• Aim of the exercise: From the data below, repeat exactly the lines from the line with "Given: Focus the empty terminal prompt cursor" to the line with "Expand the Reports", both included.

Stored items:
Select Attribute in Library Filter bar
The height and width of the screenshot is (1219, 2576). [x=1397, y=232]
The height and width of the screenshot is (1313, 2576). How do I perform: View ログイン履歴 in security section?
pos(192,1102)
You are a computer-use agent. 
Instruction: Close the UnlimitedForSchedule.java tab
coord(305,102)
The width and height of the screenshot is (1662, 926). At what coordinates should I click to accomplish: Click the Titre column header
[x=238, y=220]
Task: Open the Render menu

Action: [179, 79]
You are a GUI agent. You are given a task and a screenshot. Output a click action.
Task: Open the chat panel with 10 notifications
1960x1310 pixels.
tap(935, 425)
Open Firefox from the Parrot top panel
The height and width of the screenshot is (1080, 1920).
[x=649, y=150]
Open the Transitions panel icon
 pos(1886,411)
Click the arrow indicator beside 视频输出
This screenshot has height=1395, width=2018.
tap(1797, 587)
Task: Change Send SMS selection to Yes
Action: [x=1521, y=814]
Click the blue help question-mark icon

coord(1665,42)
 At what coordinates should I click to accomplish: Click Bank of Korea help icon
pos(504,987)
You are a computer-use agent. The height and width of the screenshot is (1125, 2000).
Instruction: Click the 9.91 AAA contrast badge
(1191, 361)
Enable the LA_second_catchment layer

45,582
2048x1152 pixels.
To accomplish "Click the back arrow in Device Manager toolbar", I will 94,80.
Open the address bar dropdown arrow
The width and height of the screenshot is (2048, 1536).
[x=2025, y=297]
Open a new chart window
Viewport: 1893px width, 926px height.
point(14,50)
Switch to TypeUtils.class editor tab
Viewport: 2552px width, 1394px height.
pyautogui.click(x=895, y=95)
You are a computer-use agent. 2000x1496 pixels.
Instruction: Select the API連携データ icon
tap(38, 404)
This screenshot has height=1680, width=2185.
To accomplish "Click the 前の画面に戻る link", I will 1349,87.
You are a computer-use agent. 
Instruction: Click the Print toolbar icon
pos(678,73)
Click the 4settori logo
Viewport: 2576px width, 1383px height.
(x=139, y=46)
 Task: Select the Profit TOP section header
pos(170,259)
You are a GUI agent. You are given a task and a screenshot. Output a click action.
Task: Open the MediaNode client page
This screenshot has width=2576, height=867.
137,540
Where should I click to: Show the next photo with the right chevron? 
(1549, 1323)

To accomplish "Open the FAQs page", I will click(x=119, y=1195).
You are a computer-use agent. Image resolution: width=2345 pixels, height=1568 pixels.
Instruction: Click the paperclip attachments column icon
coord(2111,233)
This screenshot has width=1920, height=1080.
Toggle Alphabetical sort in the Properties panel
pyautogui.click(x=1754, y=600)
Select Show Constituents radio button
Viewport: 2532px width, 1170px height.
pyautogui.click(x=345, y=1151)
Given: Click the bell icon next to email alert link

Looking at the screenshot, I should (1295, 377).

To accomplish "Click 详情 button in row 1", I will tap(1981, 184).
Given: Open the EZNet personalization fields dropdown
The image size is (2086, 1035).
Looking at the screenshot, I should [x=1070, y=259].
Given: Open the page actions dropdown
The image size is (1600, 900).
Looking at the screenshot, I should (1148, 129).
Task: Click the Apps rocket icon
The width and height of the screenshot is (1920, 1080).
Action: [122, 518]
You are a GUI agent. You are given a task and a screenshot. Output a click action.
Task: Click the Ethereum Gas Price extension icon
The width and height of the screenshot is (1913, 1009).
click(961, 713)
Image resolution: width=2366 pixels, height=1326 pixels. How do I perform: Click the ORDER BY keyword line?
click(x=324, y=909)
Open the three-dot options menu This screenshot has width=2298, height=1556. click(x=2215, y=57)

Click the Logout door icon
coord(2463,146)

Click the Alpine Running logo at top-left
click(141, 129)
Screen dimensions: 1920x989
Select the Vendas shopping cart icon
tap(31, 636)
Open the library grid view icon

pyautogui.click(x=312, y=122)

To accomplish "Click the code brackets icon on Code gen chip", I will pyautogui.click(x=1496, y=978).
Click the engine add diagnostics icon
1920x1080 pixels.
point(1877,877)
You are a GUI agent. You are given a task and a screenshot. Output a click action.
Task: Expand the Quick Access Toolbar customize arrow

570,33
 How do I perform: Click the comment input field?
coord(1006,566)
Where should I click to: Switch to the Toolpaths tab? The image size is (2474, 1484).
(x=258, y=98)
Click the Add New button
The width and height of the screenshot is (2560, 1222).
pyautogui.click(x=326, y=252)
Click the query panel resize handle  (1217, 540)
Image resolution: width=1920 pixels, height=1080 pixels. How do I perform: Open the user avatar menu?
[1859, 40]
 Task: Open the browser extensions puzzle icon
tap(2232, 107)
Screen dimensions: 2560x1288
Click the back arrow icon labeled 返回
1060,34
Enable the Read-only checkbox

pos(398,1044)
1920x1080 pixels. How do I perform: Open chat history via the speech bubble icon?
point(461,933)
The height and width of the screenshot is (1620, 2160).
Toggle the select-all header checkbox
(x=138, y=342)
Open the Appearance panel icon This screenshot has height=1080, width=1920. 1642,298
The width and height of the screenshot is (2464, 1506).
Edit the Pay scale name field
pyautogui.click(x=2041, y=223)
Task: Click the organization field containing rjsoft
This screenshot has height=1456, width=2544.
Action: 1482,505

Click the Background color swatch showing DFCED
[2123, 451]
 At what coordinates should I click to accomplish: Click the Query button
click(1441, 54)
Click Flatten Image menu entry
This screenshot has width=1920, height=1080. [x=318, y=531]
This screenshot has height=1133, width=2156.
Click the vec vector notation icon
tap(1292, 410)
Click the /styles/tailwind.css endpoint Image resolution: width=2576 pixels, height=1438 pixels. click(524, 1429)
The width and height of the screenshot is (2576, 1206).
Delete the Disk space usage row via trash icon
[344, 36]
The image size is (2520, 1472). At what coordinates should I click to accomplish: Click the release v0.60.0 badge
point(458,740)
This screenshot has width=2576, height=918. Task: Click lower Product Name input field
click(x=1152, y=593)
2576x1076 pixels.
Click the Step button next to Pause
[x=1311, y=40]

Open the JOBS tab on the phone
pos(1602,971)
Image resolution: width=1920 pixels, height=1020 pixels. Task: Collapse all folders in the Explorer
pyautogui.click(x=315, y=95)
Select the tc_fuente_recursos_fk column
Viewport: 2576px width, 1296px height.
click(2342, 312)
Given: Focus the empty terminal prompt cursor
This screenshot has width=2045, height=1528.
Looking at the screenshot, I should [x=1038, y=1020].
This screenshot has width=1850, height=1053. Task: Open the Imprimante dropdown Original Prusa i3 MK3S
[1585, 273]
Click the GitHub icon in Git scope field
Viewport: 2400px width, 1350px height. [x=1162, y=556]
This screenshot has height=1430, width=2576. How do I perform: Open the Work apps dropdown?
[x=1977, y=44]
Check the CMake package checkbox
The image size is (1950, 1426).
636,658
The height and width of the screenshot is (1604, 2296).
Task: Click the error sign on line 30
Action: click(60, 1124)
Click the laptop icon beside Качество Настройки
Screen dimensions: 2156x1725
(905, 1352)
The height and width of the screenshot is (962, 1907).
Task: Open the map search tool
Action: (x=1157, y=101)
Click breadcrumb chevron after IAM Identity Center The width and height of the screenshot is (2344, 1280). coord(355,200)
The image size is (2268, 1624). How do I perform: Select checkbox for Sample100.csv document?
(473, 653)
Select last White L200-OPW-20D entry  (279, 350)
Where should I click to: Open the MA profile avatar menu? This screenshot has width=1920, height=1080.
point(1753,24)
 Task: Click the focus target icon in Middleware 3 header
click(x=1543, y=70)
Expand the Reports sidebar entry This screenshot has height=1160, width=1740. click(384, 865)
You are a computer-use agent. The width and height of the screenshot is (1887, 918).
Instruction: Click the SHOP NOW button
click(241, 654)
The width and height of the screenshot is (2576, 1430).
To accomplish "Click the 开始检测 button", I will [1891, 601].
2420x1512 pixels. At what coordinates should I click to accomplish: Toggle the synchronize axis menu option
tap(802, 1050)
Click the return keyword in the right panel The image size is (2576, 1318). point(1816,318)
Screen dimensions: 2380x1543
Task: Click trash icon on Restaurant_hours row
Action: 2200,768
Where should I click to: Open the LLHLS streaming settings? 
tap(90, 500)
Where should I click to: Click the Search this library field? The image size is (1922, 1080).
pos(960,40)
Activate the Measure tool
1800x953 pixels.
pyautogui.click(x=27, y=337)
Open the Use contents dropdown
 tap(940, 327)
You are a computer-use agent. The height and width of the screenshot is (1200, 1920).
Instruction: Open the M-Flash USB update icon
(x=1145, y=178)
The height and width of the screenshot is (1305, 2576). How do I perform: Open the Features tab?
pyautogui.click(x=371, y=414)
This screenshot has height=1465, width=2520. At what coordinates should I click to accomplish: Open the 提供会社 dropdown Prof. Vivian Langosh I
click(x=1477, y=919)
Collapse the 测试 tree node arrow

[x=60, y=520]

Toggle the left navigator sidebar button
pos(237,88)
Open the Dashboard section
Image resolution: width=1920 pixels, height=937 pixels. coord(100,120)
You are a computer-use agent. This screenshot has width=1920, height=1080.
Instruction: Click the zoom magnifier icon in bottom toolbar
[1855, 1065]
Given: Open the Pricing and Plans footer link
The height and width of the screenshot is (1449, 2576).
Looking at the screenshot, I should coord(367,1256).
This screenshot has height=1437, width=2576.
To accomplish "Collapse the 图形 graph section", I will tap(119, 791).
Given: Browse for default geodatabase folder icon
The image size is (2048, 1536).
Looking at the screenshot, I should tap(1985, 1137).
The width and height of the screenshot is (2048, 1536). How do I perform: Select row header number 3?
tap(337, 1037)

• Your solution:
Given: Focus the empty terminal prompt cursor
This screenshot has width=2045, height=1528.
Looking at the screenshot, I should [x=1038, y=1020].
This screenshot has width=1850, height=1053. Task: Open the Imprimante dropdown Original Prusa i3 MK3S
[1585, 273]
Click the GitHub icon in Git scope field
Viewport: 2400px width, 1350px height. [x=1162, y=556]
This screenshot has height=1430, width=2576. How do I perform: Open the Work apps dropdown?
[x=1977, y=44]
Check the CMake package checkbox
The image size is (1950, 1426).
636,658
The height and width of the screenshot is (1604, 2296).
Task: Click the error sign on line 30
Action: click(60, 1124)
Click the laptop icon beside Качество Настройки
Screen dimensions: 2156x1725
(905, 1352)
The height and width of the screenshot is (962, 1907).
Task: Open the map search tool
Action: (x=1157, y=101)
Click breadcrumb chevron after IAM Identity Center The width and height of the screenshot is (2344, 1280). coord(355,200)
The image size is (2268, 1624). How do I perform: Select checkbox for Sample100.csv document?
(473, 653)
Select last White L200-OPW-20D entry  (279, 350)
Where should I click to: Open the MA profile avatar menu? This screenshot has width=1920, height=1080.
point(1753,24)
 Task: Click the focus target icon in Middleware 3 header
click(x=1543, y=70)
Expand the Reports sidebar entry This screenshot has height=1160, width=1740. click(384, 865)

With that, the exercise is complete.